Photo of Dan NevilleDan Neville (Limerick West, Fine Gael)

I thank the Ceann Comhairle for allowing me to raise the issue of Government's failure to address the severe infrastructural projects in west County Limerick. The failure to fund new sewerage schemes is starving our towns and villages of the resources they need to expand their populations and create new jobs. West County Limerick has experienced a serious drain from the land and the farming community there has decreased considerably in recent decades. The number of people whose income is derived solely from farming has also suffered a significant drop.

Planning restrictions have deprived people of the opportunity to build houses in rural areas. To be eligible for planning permission in 80% of rural areas of County Limerick, applicants must be from the area and cannot already own houses. The general response of the local authority to one-off rural housing is to refuse rather than grant permission. The planners will say that towns and villages should be developed rather than allowing a pattern of one-off housing but, because of the lack of proper sewerage facilities, housing and business developments cannot be facilitated. Towns and villages in Limerick West which are starved of development owing to the failure to provide adequate sewerage include Askeaton, Shanagolden, Foynes, Athea, Pallaskenry, Dromcollogher, Adare, Patrickswell, Bruff and Kilmallock.

The 50-year-old sewerage system in Kilmallock is seriously hampering any development and is resulting in environmental and developmental concerns in the village. There is concern that damage is being done to the Loobagh and Maigue rivers as a result of the lack of adequate facilities for sewage disposal in Kilmallock. The proposals before the Department to develop the town's sewerage scheme will provide for a population equivalent of 4,000 with a possibility for future development. The former Minister for the Environment, Heritage and Local Government, Deputy Cullen, promised a new sewerage scheme in 2004 and we are no nearer to having this developed.

Shanagolden is in an area of great population decline where the exit from farming or the transfer to part-time farming has been very pronounced. An injection of economic activity into the area is needed. The construction of a new sewerage scheme would ensure this.
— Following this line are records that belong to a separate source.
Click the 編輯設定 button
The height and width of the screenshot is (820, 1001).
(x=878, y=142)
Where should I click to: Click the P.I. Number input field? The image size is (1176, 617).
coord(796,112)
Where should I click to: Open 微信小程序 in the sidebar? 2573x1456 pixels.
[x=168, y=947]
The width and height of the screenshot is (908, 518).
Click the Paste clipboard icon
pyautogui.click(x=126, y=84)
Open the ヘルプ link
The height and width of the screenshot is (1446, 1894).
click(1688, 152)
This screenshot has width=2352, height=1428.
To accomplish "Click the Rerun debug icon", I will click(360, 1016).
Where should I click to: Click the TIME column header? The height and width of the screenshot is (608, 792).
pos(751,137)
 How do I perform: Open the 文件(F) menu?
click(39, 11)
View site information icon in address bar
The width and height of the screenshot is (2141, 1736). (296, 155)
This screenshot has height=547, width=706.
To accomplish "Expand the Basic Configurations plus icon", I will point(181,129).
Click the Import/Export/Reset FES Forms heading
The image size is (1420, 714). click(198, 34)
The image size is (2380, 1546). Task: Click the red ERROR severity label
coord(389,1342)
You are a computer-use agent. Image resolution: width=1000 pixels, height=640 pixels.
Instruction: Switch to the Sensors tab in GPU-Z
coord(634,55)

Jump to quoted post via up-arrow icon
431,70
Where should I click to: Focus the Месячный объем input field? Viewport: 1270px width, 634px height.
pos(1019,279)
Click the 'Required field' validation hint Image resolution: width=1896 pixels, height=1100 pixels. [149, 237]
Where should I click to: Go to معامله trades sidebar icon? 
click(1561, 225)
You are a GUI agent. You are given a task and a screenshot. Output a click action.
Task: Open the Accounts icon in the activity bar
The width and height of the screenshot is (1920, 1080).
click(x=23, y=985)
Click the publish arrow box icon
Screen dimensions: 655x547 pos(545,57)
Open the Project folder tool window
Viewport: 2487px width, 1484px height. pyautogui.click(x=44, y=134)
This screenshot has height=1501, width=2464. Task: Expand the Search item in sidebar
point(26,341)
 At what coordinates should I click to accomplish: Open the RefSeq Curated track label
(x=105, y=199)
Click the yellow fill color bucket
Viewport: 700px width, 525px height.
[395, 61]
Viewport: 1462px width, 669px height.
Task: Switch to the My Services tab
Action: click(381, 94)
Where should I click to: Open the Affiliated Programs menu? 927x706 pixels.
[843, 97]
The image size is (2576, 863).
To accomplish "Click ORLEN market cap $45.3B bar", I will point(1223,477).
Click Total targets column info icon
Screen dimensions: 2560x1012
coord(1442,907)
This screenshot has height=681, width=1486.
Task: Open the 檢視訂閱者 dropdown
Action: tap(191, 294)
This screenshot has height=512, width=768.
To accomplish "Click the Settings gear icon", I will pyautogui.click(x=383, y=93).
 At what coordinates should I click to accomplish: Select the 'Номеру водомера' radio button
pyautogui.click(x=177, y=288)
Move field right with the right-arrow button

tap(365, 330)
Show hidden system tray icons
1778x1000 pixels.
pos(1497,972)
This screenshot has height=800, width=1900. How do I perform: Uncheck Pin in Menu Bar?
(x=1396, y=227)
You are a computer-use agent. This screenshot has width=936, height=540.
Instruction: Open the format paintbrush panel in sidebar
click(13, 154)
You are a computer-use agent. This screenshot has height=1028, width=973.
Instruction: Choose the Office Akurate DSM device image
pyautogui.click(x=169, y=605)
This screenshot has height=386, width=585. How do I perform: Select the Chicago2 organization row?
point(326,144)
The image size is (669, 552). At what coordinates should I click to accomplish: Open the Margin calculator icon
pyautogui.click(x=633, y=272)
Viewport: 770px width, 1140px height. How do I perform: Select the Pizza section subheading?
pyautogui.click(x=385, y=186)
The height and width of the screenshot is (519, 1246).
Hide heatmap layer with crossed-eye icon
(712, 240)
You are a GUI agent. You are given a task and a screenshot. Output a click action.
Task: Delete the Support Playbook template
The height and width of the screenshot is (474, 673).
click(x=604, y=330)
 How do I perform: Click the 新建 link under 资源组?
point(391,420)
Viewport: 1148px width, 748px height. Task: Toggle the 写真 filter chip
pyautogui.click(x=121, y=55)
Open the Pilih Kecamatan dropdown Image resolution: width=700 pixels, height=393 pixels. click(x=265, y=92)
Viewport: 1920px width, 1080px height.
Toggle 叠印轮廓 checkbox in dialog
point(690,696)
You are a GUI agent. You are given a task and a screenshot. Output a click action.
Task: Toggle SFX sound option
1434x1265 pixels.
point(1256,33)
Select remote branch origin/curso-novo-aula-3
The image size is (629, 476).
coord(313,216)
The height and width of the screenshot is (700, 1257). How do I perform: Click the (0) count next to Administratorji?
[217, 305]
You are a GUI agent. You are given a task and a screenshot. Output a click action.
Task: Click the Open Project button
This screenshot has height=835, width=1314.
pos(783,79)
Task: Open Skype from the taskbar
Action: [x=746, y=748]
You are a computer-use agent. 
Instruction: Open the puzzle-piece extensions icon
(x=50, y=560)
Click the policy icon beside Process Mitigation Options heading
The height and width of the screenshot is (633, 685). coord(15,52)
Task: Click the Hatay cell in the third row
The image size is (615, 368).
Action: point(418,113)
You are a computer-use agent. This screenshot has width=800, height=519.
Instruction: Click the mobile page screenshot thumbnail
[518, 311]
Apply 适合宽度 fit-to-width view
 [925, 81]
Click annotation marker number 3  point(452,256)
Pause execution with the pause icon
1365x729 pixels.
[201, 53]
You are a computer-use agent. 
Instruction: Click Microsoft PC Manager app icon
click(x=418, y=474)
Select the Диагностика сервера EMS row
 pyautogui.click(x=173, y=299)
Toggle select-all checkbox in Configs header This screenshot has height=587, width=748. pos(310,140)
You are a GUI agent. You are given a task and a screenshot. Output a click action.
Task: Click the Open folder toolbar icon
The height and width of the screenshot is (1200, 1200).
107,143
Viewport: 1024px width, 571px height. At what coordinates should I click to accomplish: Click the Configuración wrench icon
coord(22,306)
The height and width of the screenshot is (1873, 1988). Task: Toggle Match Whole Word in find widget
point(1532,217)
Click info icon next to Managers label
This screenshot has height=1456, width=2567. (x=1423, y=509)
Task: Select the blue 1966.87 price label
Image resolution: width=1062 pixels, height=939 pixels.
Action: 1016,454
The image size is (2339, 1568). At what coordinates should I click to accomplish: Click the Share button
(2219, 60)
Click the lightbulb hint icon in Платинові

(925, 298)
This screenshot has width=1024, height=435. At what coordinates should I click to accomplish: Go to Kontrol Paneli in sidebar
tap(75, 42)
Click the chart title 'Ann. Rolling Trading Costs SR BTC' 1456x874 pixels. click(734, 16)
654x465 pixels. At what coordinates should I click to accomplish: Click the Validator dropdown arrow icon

Several attractive proposals from developers to regenerate this village have been discussed with Limerick County Council but such development cannot take place until there is a new sewerage scheme.

I was informed by the Minister for the Environment, Heritage and Local Government that the Limerick county trunk water mains scheme servicing Patrickswell and Adare has been approved for construction in his Department's water services investment programme 2004-2006. Submissions have been made to Limerick County Council on a sewerage scheme which would substantially increase the population of Patrickswell. This population boost cannot take place until the new sewerage scheme is in place.

On 26 January 2005, the Minister for the Environment, Heritage and Local Government, Deputy Roche, informed me in this House that the Patrickswell-Adare sewerage scheme would commence construction in 2005. It did not. On 9 March 2004, the former Minister in the Department, Deputy Cullen, informed me that the Adare sewerage scheme was approved for construction under his Department's water services investment programme 2003-2005. This Minister also failed to honour his commitment. In 2003, the Minister, Deputy Cullen, also informed me that Adare sewerage scheme would commence construction in 2003 and that the revised preliminary report was approved in July 2002, but we are still waiting.

A Bruff development plan is being completed and a town development plan is being drawn up. Key to the development of Bruff is an understanding of when the sewerage scheme will be introduced and developed. Serious flooding takes place in Dromcollogher, which is among the many problems that require a new sewerage development. Athea, which is in the western part of the area and nearest to the Kerry border, is an excellent community in a rural area with great potential for development and has always responded to developing its community but is hampered because of this.

Limerick County Council has made comprehensive submissions to the Department of the Environment, Heritage and Local Government on this but the Department always returns with another question, issue, clarification, reduction or query on consultancy fees. Limerick County Council has been trying to progress this but every time it answers a question fully, it receives another query, development or a new approach on consultancy. The neglect of west Limerick must be addressed. The Minister should give us a chance to develop. The population is declining in most areas and the introduction of sewerage schemes is key.